SYDNEY (Reuters) - Blythe Masters, the banker widely credited with inventing the credit default swap, has set her sights on a new target for innovation and disruption: Australia’s securities trading infrastructure.
Australia was the perfect launching pad for a new securities settlement platform based on so-called “distributed ledger technology”, or blockchain, Masters said at a business forum in Sydney.
Masters’ company Digital Asset Holdings (DAH) is working with the Australian exchange ASX on a blockchain-based technology that aims to slash settlement times and streamline risk management, market supervision and back-office compliance for market participants.
“Australia is the perfect environment for this type of project,” Masters said. “The project the ASX is running has the potential to be one of the first successful projects of this type in the world.”

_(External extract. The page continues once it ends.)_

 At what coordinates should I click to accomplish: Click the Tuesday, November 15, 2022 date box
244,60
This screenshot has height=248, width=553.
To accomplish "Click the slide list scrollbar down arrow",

Masters said DAH was looking to prove in Australia that so-called “distributed ledger technology” could replace the traditional databases that underpin securities settlement.
ASX has invested A$15 million ($11.39 million) to buy a stake in DAH as it develops a potential replacement for its legacy CHESS settlement infrastructure.
The ASX and DAH are hoping that blockchain will slash settlement times and streamline risk management, market supervision and back-office compliance for market participants. Masters said this type of model could improve the security of trading infrastructure and reduce the cost of running settlement infrastructure by 50-70 percent.
The ASX’s goal with its investment in DAH is to move to a model where the ledger has enough flexibility to allow individual trades to operate on different settlement time frames.
The data in a distributed ledger can be heavily encrypted, which Blythe said would allow the system to support complex levels of user access for the various parties in the securities trading chain.
Masters said the lack of fragmentation in Australian markets, with centralized clearing and settlement, made it an ideal location to test these ideas over the next 12 months. She also said the support from regulators such as the Australian Securities and Investments Commission (ASIC) made Australia “very attractive” to innovators and startups.
ASIC is hopeful that with the move to blockchain-based settlement, investigations into suspected market misconduct could be much faster, simpler and cheaper.